RE: [PATCH v2 0/3] Add support for RAS DES feature in PCIe DW controller
From: Shradha Todi
Date: Fri Mar 22 2024 - 07:37:33 EST
> -----Original Message-----
> From: 'Manivannan Sadhasivam' <manivannan.sadhasivam@xxxxxxxxxx>
> Sent: 22 March 2024 16:10
> To: Jonathan Cameron <Jonathan.Cameron@xxxxxxxxxx>
> Cc: Shradha Todi <shradha.t@xxxxxxxxxxx>; bp@xxxxxxxxx;
> tony.luck@xxxxxxxxx; james.morse@xxxxxxx; mchehab@xxxxxxxxxx;
> rric@xxxxxxxxxx; lpieralisi@xxxxxxxxxx; kw@xxxxxxxxx; robh@kernelorg;
> bhelgaas@xxxxxxxxxx; jingoohan1@xxxxxxxxx;
> gustavo.pimentel@xxxxxxxxxxxx; josh@xxxxxxxxxxxxxxxx;
> lukas.bulwahn@xxxxxxxxx; hongxing.zhu@xxxxxxx;
> pankaj.dubey@xxxxxxxxxxx; linux-kernel@xxxxxxxxxxxxxxx; linux-
> pci@xxxxxxxxxxxxxxx; vidyas@xxxxxxxxxx; gost.dev@xxxxxxxxxxx;
> alim.akhtar@xxxxxxxxxxx; shiju.jose@xxxxxxxxxx; Terry Bowman
> <Terry.Bowman@xxxxxxx>
> Subject: Re: [PATCH v2 0/3] Add support for RAS DES feature in PCIe DW
> controller
>
> On Wed, Mar 20, 2024 at 10:01:44AM +0000, Jonathan Cameron wrote:
> > On Tue, 19 Mar 2024 22:03:15 +0530
> > 'Manivannan Sadhasivam' <manivannan.sadhasivam@xxxxxxxxxx> wrote:
> >
> > > On Thu, Feb 22, 2024 at 04:30:47PM +0530, Shradha Todi wrote:
> > > > + Borislav, Tony, James, Mauro, Robert
> > > >
> > > > Hi All,
> > > >
> > > > Synopsys DesignWare PCIe controllers have a vendor specific
> > > > capability (which means that this set of registers are only
> > > > present in DesignWare controllers) to perform debug operations called
> "RASDES".
> > > > The functionalities provided by this extended capability are:
> > > >
> > > > 1. Debug: This has some debug related diagnostic features like
> > > > holding LTSSM in certain states, reading the status of lane
> > > > detection, checking if any PCIe lanes are broken (RX Valid) and so
> > > > on. It's a debug only feature used for diagnostic use-cases.
> > > >
> > > > 2. Error Injection: This is a way to inject certain errors in PCIe
> > > > like LCRC, ECRC, Bad TLPs and so on. Again, this is a debug
> > > > feature and generally not used in functional use-case.
> > > >
> > > > 3. Statistical counters: This has 3 parts
> > > > - Error counters
> > > > - Non error counters (covered as part of perf [1])

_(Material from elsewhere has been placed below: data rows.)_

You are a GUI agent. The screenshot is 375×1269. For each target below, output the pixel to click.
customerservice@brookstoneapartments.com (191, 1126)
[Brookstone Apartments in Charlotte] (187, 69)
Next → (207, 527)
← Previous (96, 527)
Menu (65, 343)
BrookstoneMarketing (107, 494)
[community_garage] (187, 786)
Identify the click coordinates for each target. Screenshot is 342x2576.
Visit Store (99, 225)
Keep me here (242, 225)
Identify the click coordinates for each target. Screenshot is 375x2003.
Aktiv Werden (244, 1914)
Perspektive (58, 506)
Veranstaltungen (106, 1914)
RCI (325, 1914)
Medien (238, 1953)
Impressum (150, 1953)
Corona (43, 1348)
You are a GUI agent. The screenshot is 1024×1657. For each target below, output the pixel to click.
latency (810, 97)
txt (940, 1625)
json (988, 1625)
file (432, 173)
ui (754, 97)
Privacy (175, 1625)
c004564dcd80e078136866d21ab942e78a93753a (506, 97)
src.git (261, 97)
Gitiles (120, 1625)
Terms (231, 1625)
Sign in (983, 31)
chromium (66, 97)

> > > > - Time based analysis counters (covered as part of perf [1])
> > > >
> > > > Selective features of the above functionality has been
> > > > implemented by vendor specific PCIe controller drivers
> > > > (pcie-tegra194.c) that use Synopsys DesignWare PCIe controllers.
> > > > In order to make it useful to all vendors using DWC controller, we
> > > > had proposed a common implementation in DWC PCIe controller
> > > > directory
> > > > (drivers/pci/controller/dwc/) and our original idea was based on
> > > > debugfs filesystem. v1 and v2 are mentioned in [2] and [3].
> > > >
> > > > We got a suggestion to implement this as part of EDAC framework
> > > > [3] and we looked into the same. But as far as I understood, what
> > > > I am trying to implement is a very specific feature (only valid for Synopsys
> DWC PCIe controllers).
> >
> > For error part there are (at least superficially) similar features in
> > the PCIe standard that we've started thinking about how to support.
> >
> > See Flit Logging Extended capablity (7.7.8 in PCIe Base Spec rev6.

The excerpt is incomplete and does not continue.